> [EXERCISE DIRECTIONS]: From the records below, please repeat exactly the line that has "Privacy Policy (69, 607)", the line that has "Jack & Jones (81, 265)", and every line between them, and nothing else.

> [DATA UNDER STUDY]:
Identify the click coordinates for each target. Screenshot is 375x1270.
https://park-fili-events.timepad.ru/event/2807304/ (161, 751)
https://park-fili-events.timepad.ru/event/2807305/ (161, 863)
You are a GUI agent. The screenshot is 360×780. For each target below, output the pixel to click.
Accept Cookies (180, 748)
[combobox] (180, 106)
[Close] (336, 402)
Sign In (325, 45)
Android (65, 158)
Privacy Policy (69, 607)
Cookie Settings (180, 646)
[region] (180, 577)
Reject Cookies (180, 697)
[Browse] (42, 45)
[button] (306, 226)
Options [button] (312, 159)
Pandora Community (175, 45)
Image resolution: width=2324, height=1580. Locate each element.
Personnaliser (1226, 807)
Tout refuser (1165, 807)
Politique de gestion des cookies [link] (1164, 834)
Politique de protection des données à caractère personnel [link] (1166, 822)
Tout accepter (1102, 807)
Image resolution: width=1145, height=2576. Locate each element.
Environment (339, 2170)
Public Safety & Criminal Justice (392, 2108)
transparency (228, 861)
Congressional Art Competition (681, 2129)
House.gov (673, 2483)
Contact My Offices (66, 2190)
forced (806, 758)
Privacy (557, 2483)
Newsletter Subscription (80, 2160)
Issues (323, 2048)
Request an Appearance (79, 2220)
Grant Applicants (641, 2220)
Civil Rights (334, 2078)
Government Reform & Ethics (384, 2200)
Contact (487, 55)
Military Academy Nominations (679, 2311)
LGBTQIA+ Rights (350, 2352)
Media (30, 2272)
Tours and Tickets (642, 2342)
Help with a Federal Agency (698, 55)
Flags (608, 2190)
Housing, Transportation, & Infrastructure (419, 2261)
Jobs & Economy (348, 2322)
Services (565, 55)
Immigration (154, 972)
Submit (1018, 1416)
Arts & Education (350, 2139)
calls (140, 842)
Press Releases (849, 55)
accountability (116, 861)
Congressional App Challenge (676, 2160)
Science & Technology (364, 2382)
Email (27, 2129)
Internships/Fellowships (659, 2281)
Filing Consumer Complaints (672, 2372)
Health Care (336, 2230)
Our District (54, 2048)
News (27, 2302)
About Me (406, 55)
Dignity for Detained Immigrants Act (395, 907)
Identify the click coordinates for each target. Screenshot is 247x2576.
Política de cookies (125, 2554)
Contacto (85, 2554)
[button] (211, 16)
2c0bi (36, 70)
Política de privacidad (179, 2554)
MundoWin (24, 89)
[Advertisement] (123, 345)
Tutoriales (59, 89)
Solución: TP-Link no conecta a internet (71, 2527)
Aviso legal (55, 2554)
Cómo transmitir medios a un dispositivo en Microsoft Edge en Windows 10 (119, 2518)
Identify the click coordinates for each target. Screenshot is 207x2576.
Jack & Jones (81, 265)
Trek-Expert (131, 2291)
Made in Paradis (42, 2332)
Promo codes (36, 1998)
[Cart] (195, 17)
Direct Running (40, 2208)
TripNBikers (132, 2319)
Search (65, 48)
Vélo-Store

> [WRITTEN REPLY]:
Privacy Policy (69, 607)
Cookie Settings (180, 646)
[region] (180, 577)
Reject Cookies (180, 697)
[Browse] (42, 45)
[button] (306, 226)
Options [button] (312, 159)
Pandora Community (175, 45)
Image resolution: width=2324, height=1580. Locate each element.
Personnaliser (1226, 807)
Tout refuser (1165, 807)
Politique de gestion des cookies [link] (1164, 834)
Politique de protection des données à caractère personnel [link] (1166, 822)
Tout accepter (1102, 807)
Image resolution: width=1145, height=2576. Locate each element.
Environment (339, 2170)
Public Safety & Criminal Justice (392, 2108)
transparency (228, 861)
Congressional Art Competition (681, 2129)
House.gov (673, 2483)
Contact My Offices (66, 2190)
forced (806, 758)
Privacy (557, 2483)
Newsletter Subscription (80, 2160)
Issues (323, 2048)
Request an Appearance (79, 2220)
Grant Applicants (641, 2220)
Civil Rights (334, 2078)
Government Reform & Ethics (384, 2200)
Contact (487, 55)
Military Academy Nominations (679, 2311)
LGBTQIA+ Rights (350, 2352)
Media (30, 2272)
Tours and Tickets (642, 2342)
Help with a Federal Agency (698, 55)
Flags (608, 2190)
Housing, Transportation, & Infrastructure (419, 2261)
Jobs & Economy (348, 2322)
Services (565, 55)
Immigration (154, 972)
Submit (1018, 1416)
Arts & Education (350, 2139)
calls (140, 842)
Press Releases (849, 55)
accountability (116, 861)
Congressional App Challenge (676, 2160)
Science & Technology (364, 2382)
Email (27, 2129)
Internships/Fellowships (659, 2281)
Filing Consumer Complaints (672, 2372)
Health Care (336, 2230)
Our District (54, 2048)
News (27, 2302)
About Me (406, 55)
Dignity for Detained Immigrants Act (395, 907)
Identify the click coordinates for each target. Screenshot is 247x2576.
Política de cookies (125, 2554)
Contacto (85, 2554)
[button] (211, 16)
2c0bi (36, 70)
Política de privacidad (179, 2554)
MundoWin (24, 89)
[Advertisement] (123, 345)
Tutoriales (59, 89)
Solución: TP-Link no conecta a internet (71, 2527)
Aviso legal (55, 2554)
Cómo transmitir medios a un dispositivo en Microsoft Edge en Windows 10 (119, 2518)
Identify the click coordinates for each target. Screenshot is 207x2576.
Jack & Jones (81, 265)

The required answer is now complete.